Is stretching really good for your workout and muscle growth? by Jerry Brainum

   Some form of flexibility training is considered an essential part of any bodybuilding program. Bodybuilders stretch for various reasons, but most think that maintaining flexibility decreases the chance of injury. A simple definition of flexibility is the ability to move a joint through a complete range of motion. That implies that a lack of flexibility equals a decreased range of motion. A shortened range of motion, in turn, limits muscle size and strength gains, as well as increasing the chance of injury.


   Some bodybuilders stretch just prior to training, after training any particular muscle group or following a workout. Some even suggest stretching between sets of an exercise, with the notion that it helps the muscle recover faster. Recent research, however, shows that many of those ideas are simply false.
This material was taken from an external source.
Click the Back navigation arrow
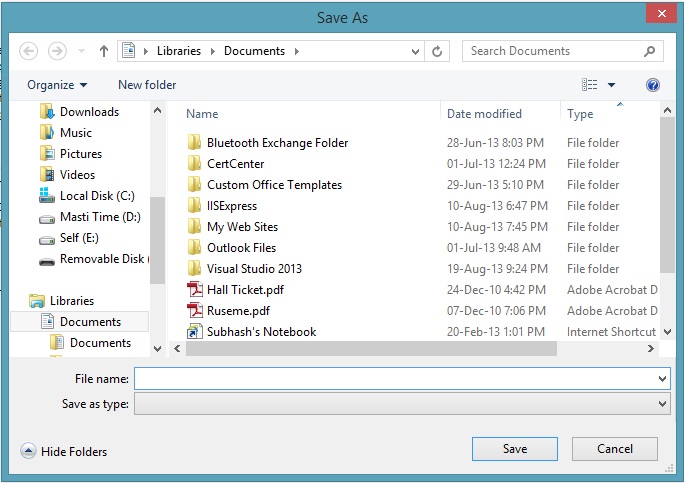This screenshot has height=483, width=684. coord(29,51)
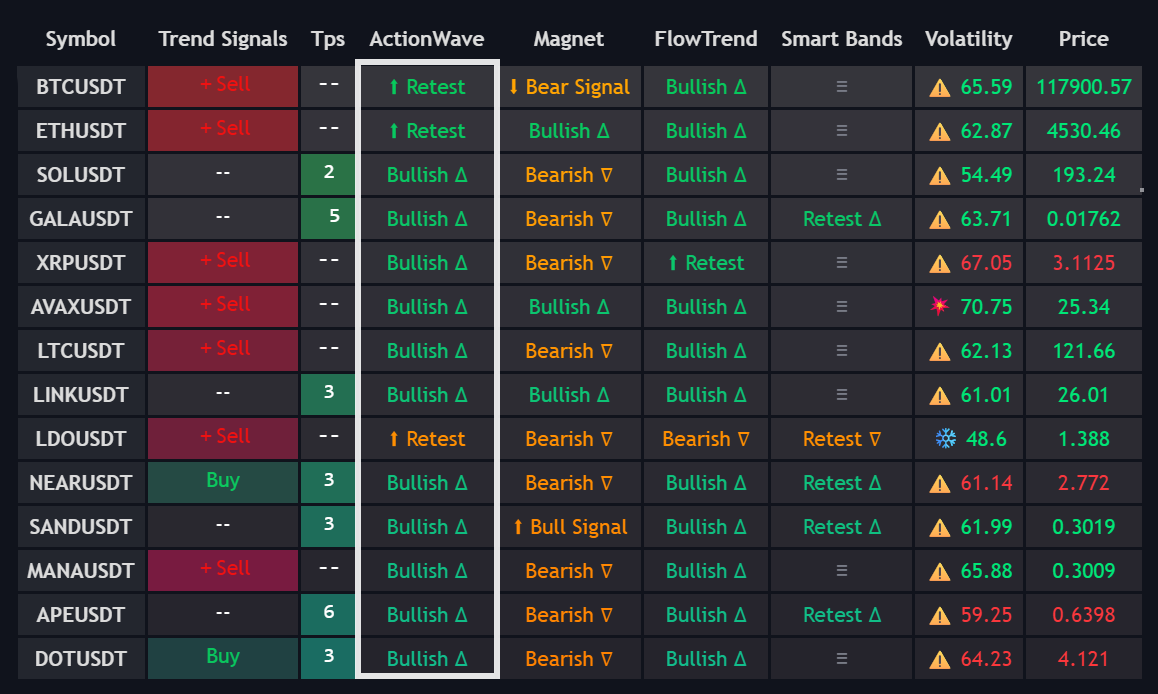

   According to the research, the effects of stretching differ when it’s performed regularly as opposed to acutely, or just before exercise. Most of the benefits of stretching come from everyday stretching activity. The belief that stretching before lifting weights is an effective warmup is mistaken. The most effective warmup features activity that increases the internal temperature of muscle, which decreases muscle viscosity and increases energy reactions and power. In practice, that means starting with a light set of the exercise you plan to do, using higher reps.

   Stretching the muscle you plan to train, however, leads to a loss of strength, averaging 2 to 5 percent. It results from a decrease in connective tissue stiffness—in other words, the stiffness actually adds to muscle strength. While tissue laxity induced by stretching would appear to lower the risk of injury incurred during heavy training, studies say it doesn’t.

   Regular stretching routines, or stretching at times besides just before or during training, do lead to performance improvement. The evidence of the literature is that regular stretching leads to increases in force and power, most likely due to an increased range of motion. Those improvements amount to an average increase of 2 to 5 percent—the same rate of strength lost when you stretch just before training.

   Whether you should stretch before training is your call. The small amount of strength loss may be offset by an increased range of motion and more efficient exercise. Trainees with a history of injury often feel that stretching a muscle before training helps them train that muscle harder. Since most of the benefits come from regular stretching as opposed to stretching just before or during training, it’s probably a good idea to consider stretching as a whole other workout.